Substrate Print production
The material being printed on — paper, card, fabric, vinyl, plastic, metal. The substrate dictates which press and inks you can use.

T

Tinting Color & ink
Adding white to a base color to lighten it, or printing a percentage screen of a color to create a lighter shade.
Trapping Print production
Slightly overlapping adjacent colors to avoid white gaps from press registration variance.
Trim size Print production
The final dimensions of a printed piece after cutting. Different from the document size, which includes bleed area that gets cut away.

U

UV coating Finishing
Ultraviolet-cured clear coating applied to printed material for a high-gloss finish and increased scratch resistance. Premium finish vs aqueous coating.

V

Variable data printing (VDP) Print production
Print process where each printed piece can carry unique data (name, address, barcode, image) within a run.

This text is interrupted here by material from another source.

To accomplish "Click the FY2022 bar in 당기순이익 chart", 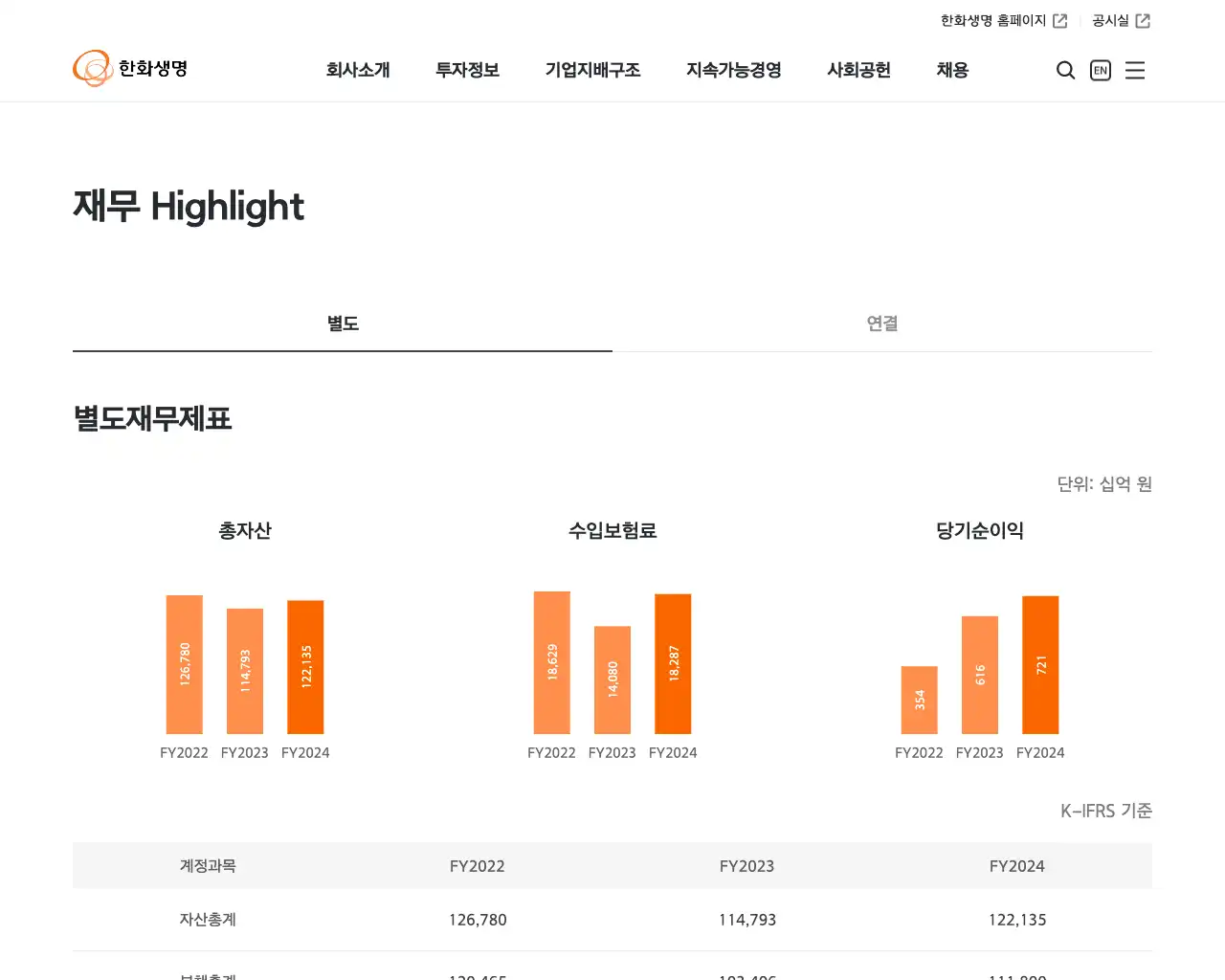I will click(919, 700).
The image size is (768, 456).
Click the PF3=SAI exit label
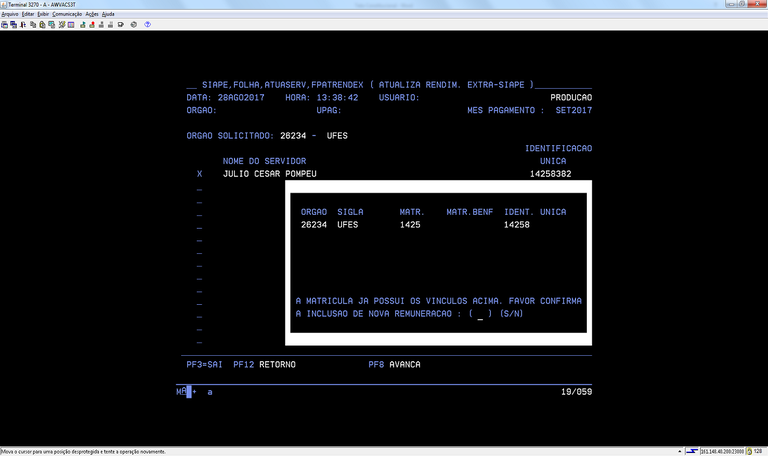(204, 364)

Powered by digital presses; foundational to personalized direct mail and team-kit production.
Vector File formats
An image defined by mathematical paths (SVG, AI, EPS, PDF). Scales to any size without quality loss. Required for logos and line art.

W

Web-to-print (W2P) Web-to-print
Software that lets customers configure and order printed products through a storefront, generating print-ready files automatically. PrintIntegrator is a W2P platform.
White ink / white-ink underbase Print production
On dark garments and substrates, a white ink layer printed first creates a base for subsequent colored inks. DTG and screen printing both require this for color accuracy on dark fabrics.